* _TASK_
In the data that follows, find each line containing "agent" and copy it.

Source records
'''

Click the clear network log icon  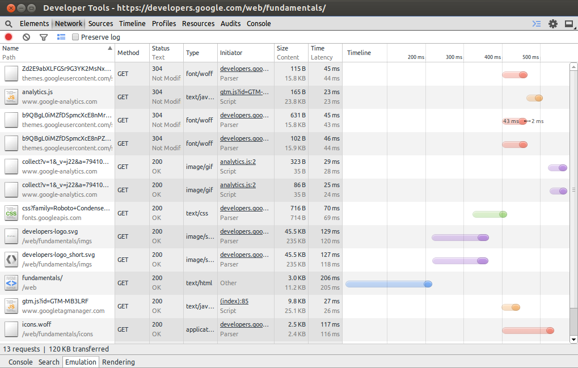tap(26, 37)
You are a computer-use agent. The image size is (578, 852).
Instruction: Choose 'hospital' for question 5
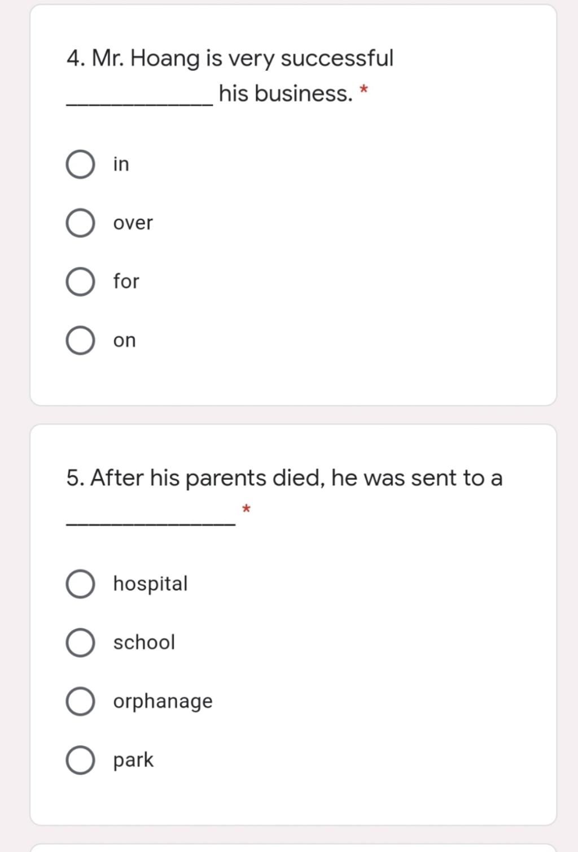[80, 584]
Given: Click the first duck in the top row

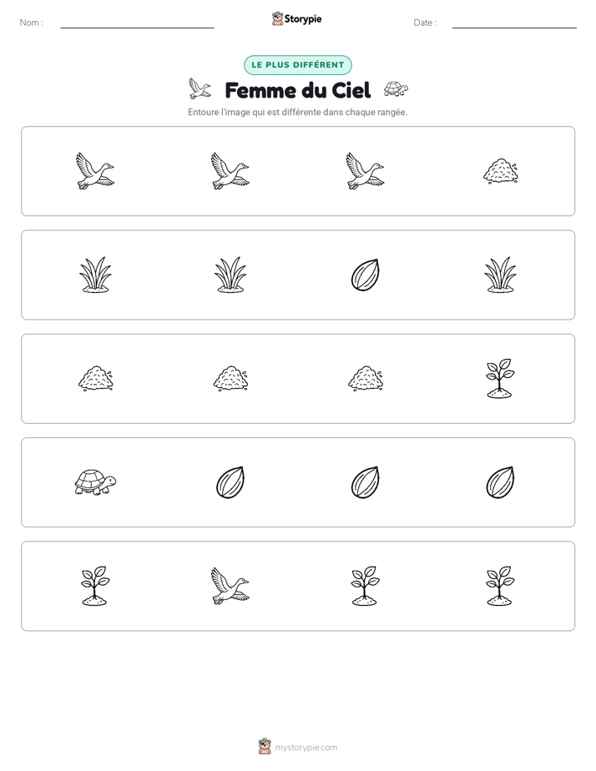Looking at the screenshot, I should coord(95,171).
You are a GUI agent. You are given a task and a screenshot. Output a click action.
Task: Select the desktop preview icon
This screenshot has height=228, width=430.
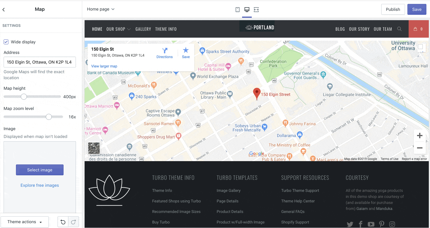pyautogui.click(x=247, y=10)

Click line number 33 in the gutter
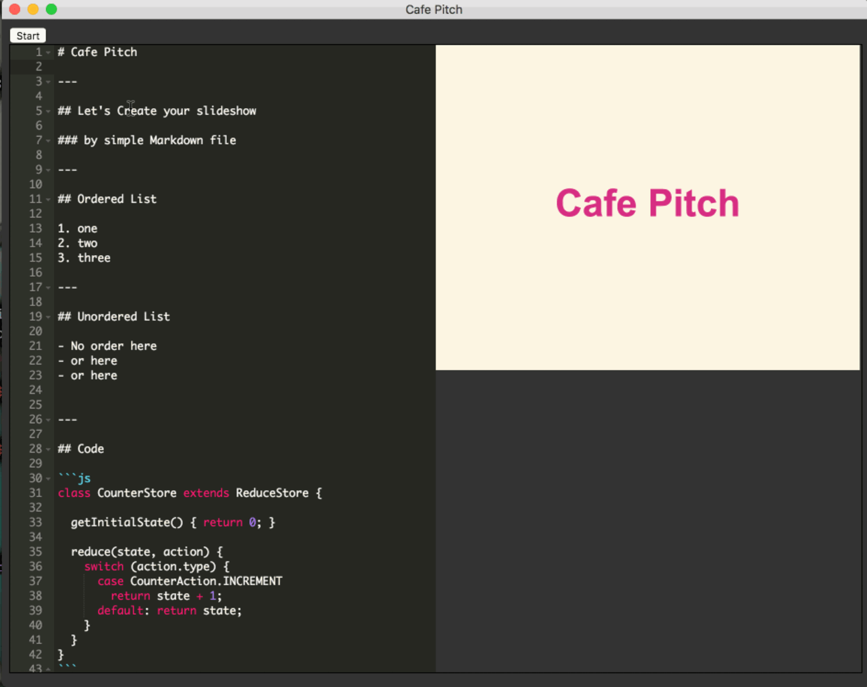click(35, 522)
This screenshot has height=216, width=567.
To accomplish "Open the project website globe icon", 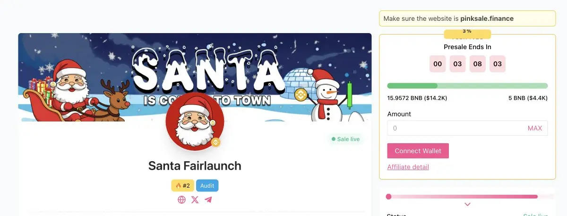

'''

* _WRITTEN SOLUTION_
You are a computer-use agent. The image size is (578, 852).
You are a GUI agent. You are given a task and a screenshot. Output a click action.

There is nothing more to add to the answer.